All lines at and after the one containing "Instruction: Click the", up to the end of the listing below, are to be printed exactly, with the pictures omitted.

**DATA TO PROCESS:**
———

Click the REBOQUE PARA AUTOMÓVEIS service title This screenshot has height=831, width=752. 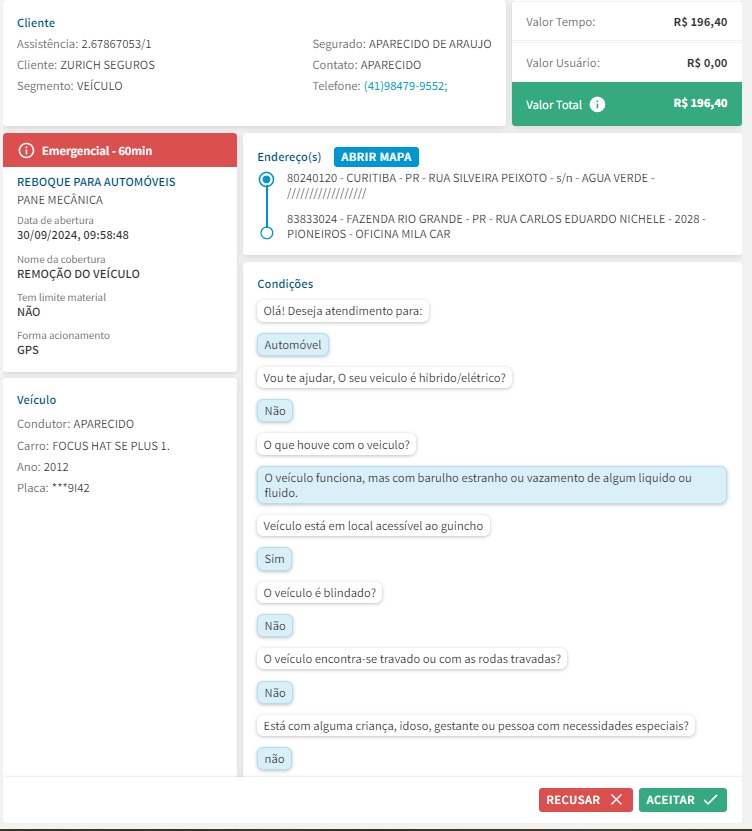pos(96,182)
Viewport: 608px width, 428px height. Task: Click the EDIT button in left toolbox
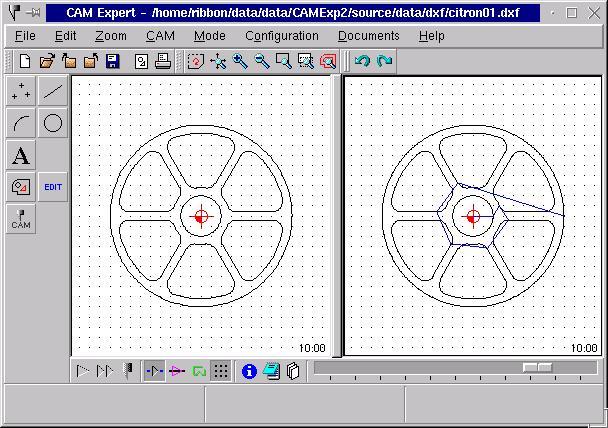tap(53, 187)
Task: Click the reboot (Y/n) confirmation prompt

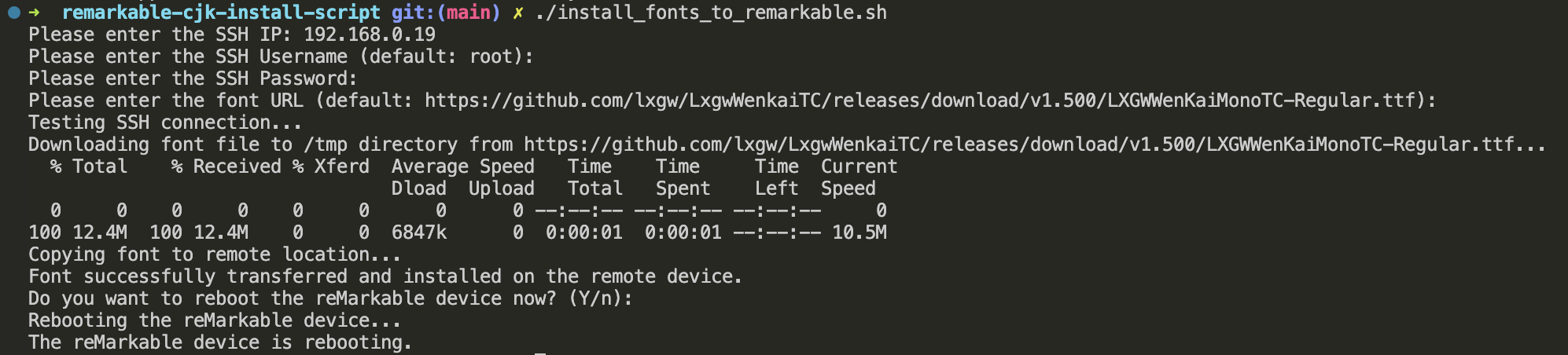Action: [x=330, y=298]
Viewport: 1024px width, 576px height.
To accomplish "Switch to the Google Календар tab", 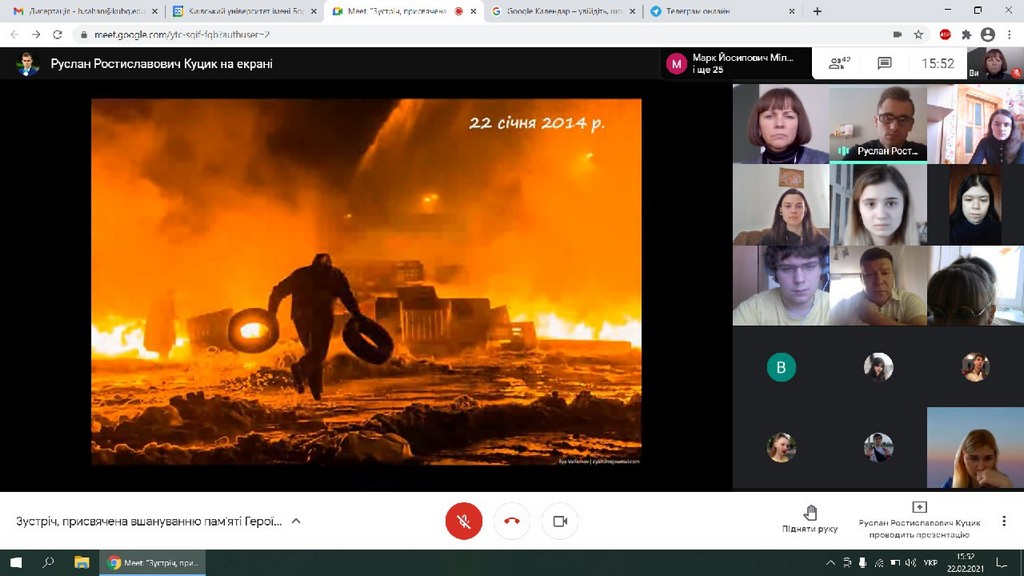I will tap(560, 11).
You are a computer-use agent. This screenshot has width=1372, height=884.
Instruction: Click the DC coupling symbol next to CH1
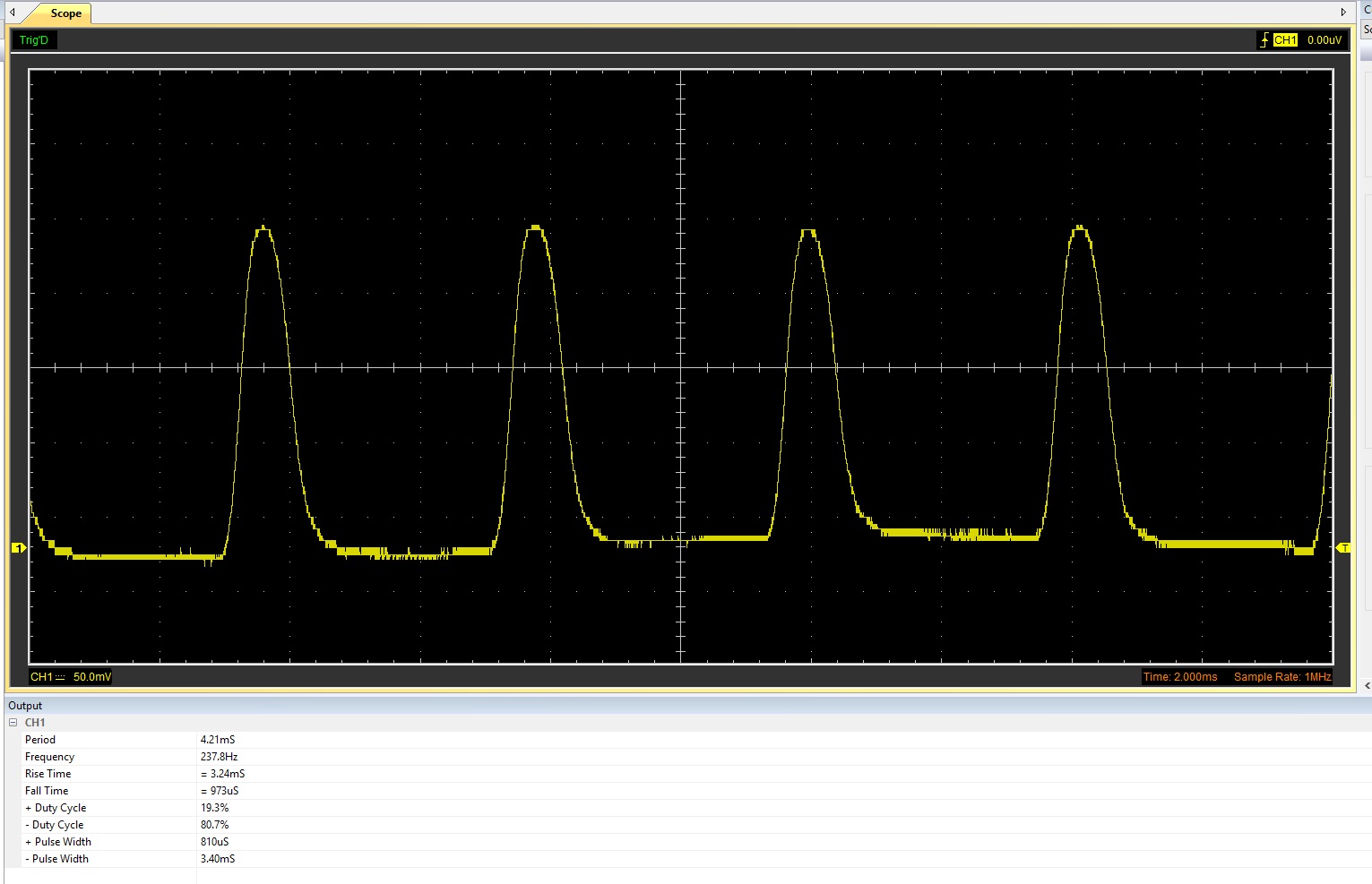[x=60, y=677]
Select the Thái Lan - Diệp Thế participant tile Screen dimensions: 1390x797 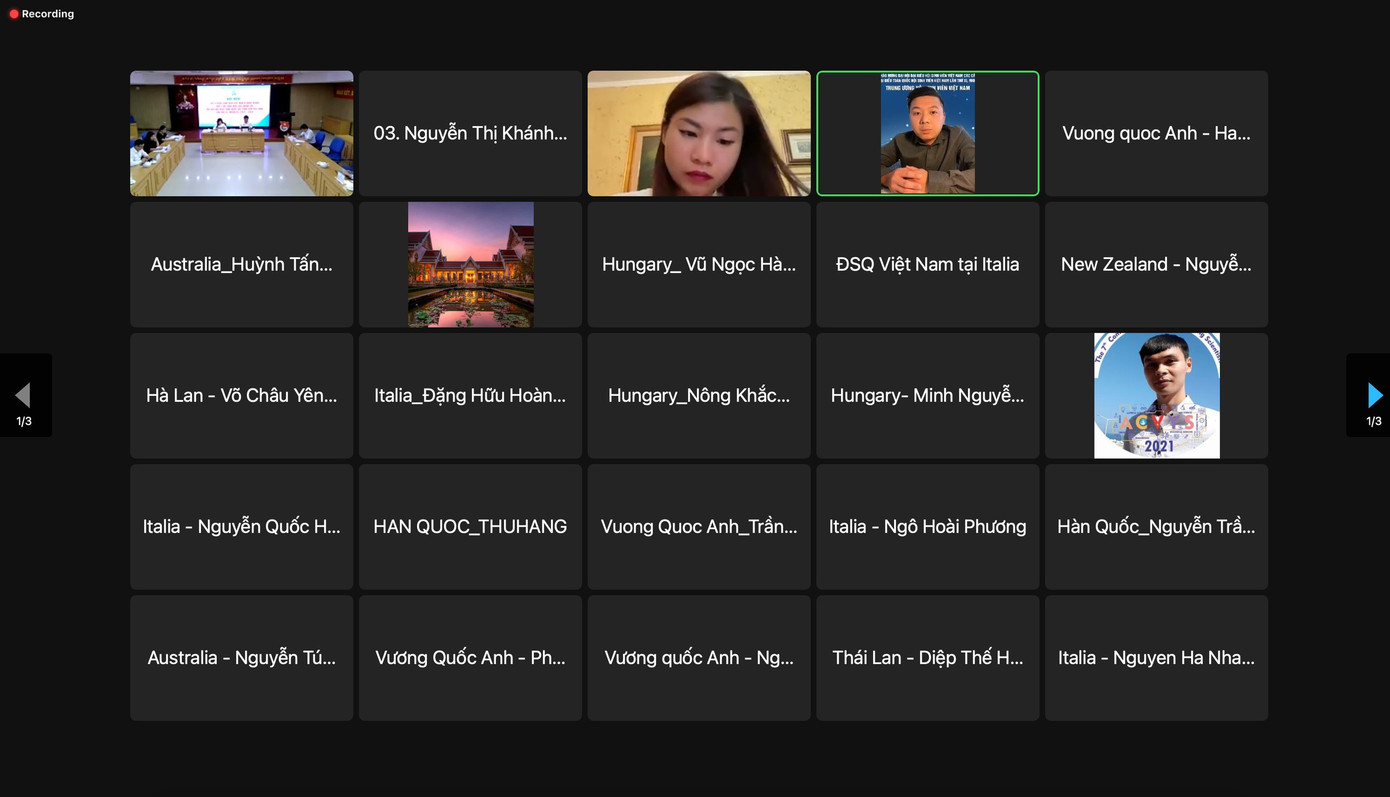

———

**COMPLETED TASK:**
Instruction: Click the DC coupling symbol next to CH1
[x=60, y=677]
Select the Thái Lan - Diệp Thế participant tile Screen dimensions: 1390x797 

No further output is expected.